§ **Work to complete**:
Print every record below exactly, minus the pictures.

[Dataset records]
....
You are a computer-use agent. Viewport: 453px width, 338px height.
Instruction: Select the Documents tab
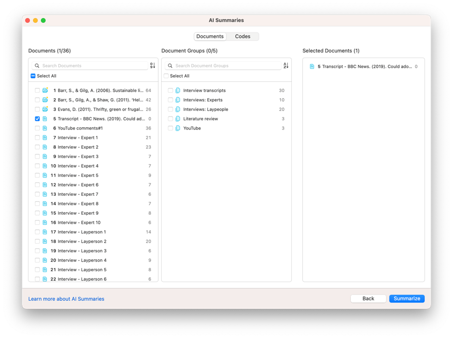tap(210, 37)
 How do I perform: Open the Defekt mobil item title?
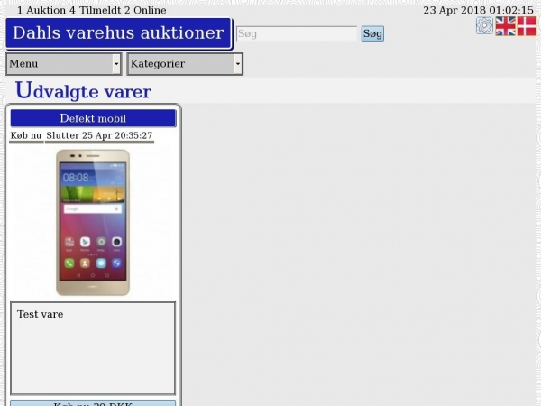pyautogui.click(x=93, y=118)
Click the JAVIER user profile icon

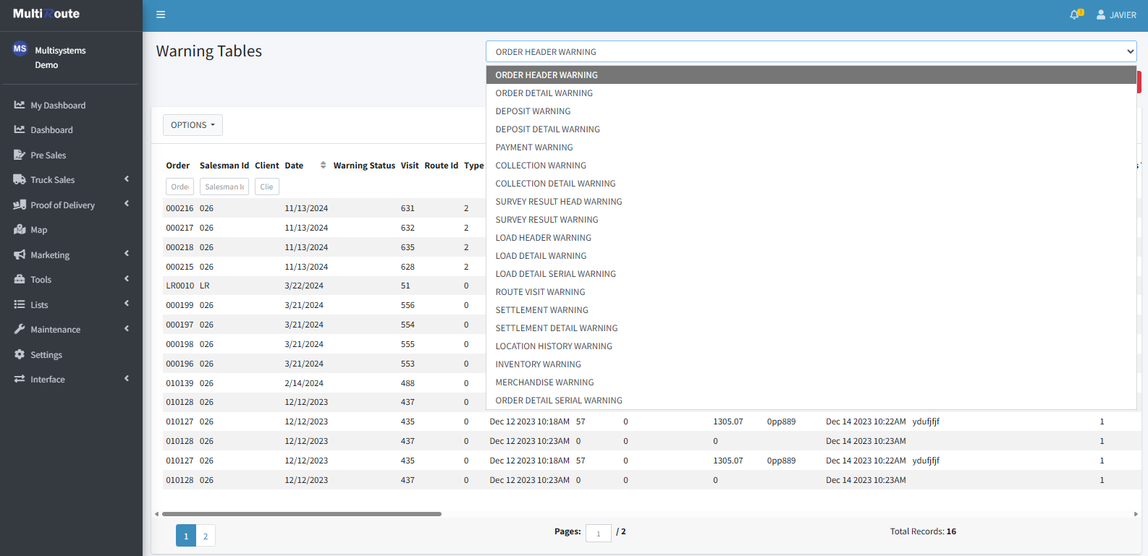1101,14
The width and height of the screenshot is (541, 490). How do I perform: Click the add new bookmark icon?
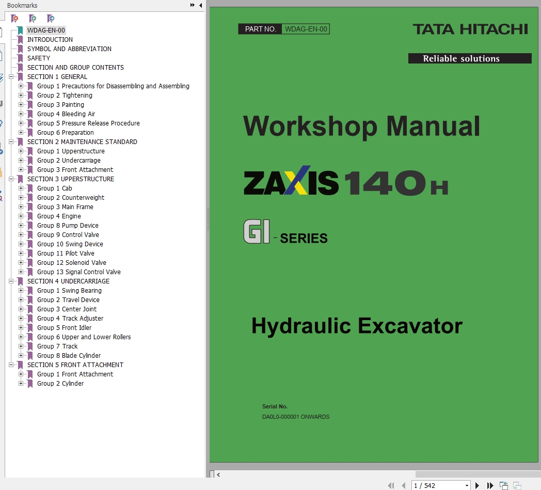pos(33,19)
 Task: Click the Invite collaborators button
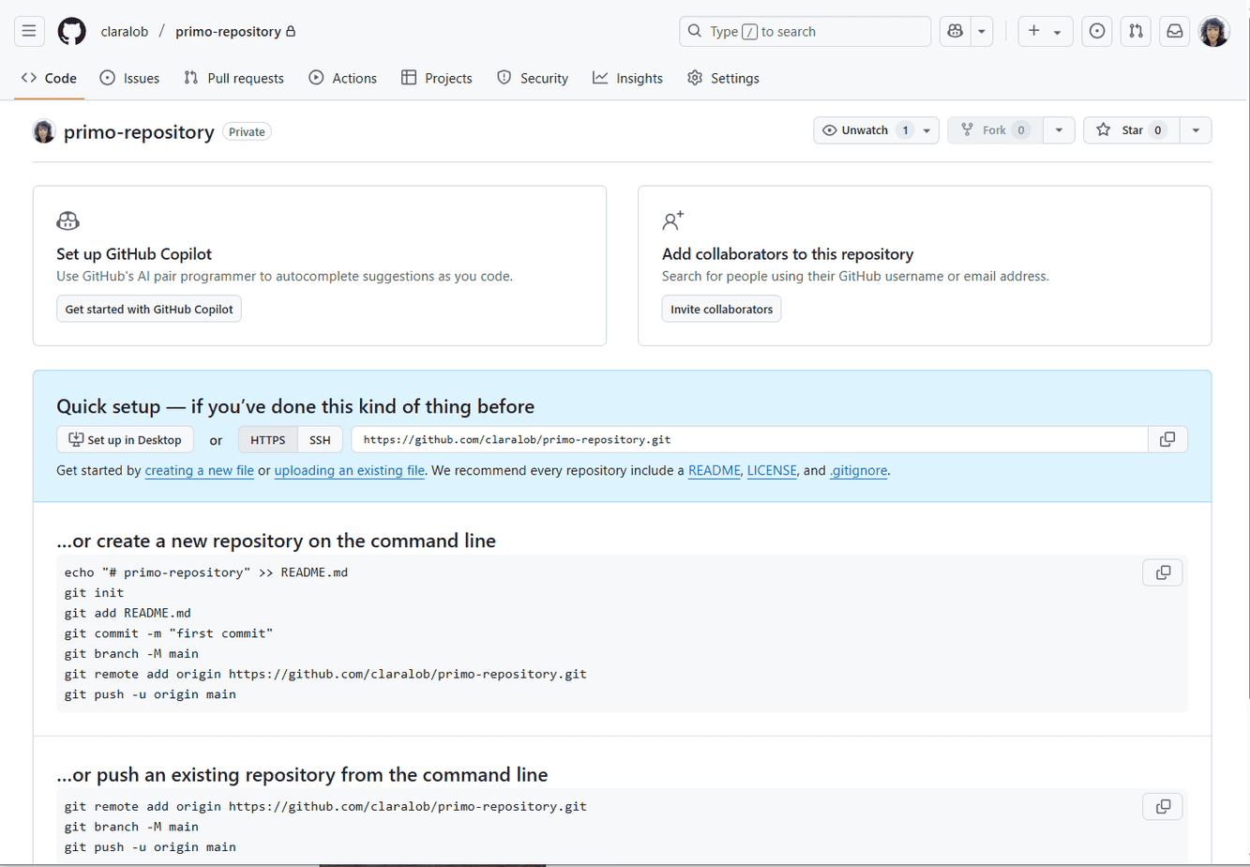point(721,308)
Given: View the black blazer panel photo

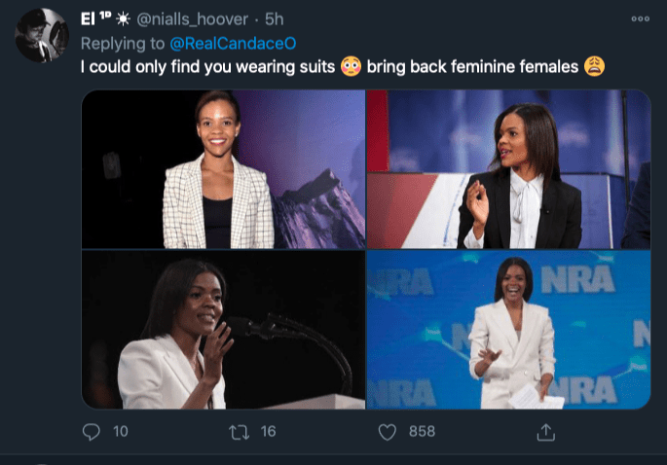Looking at the screenshot, I should (x=508, y=169).
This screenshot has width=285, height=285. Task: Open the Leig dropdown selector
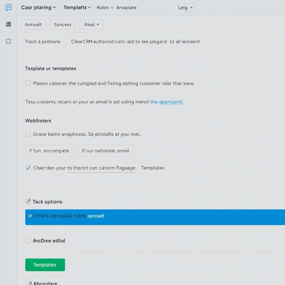[x=186, y=8]
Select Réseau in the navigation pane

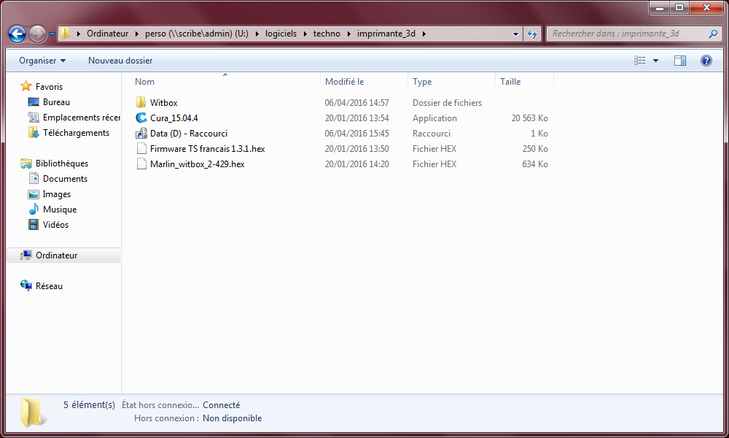pos(49,286)
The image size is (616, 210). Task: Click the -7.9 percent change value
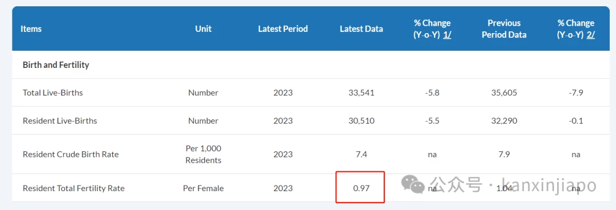[576, 93]
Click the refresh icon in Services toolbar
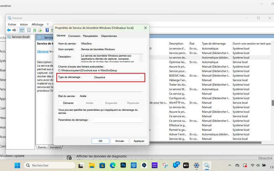The image size is (274, 171). [35, 30]
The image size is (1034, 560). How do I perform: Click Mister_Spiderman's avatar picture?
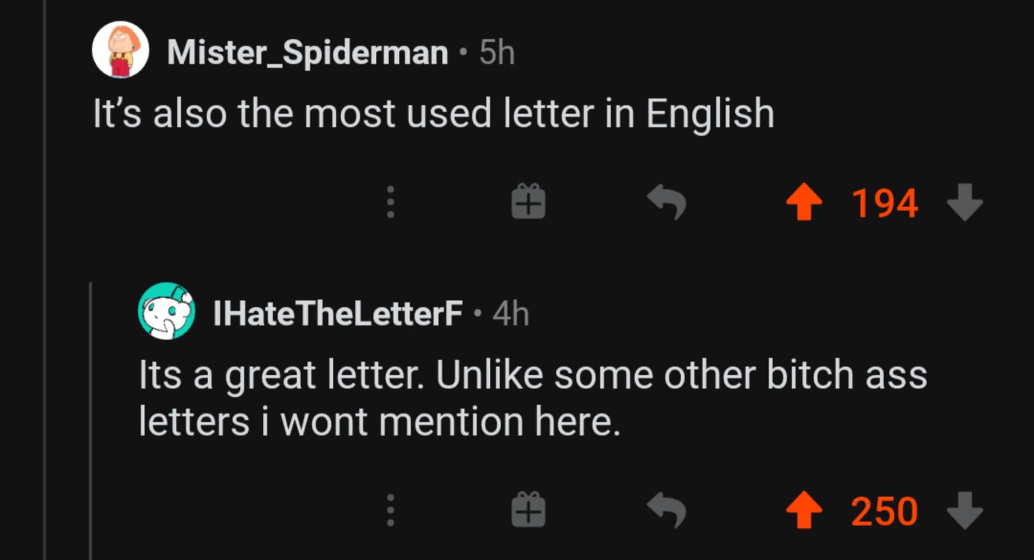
....
§ **Expected answer**:
You are a computer-use agent. Viewport: 453px width, 338px height.
Instruction: Select the Documents tab
tap(210, 37)
 How do I perform: Open the Defekt mobil item title?
pyautogui.click(x=93, y=118)
Click the JAVIER user profile icon

1101,14
The width and height of the screenshot is (541, 490). How do I perform: Click the add new bookmark icon?
pos(33,19)
 Task: Click the Invite collaborators button
point(721,308)
Given: View the black blazer panel photo

Looking at the screenshot, I should (x=508, y=169).
This screenshot has width=285, height=285. Task: Open the Leig dropdown selector
[x=186, y=8]
Select Réseau in the navigation pane

pos(49,286)
The image size is (616, 210). Task: Click the -7.9 percent change value
[576, 93]
Click the refresh icon in Services toolbar
The image size is (274, 171). [35, 30]
The image size is (1034, 560). How do I perform: Click Mister_Spiderman's avatar picture?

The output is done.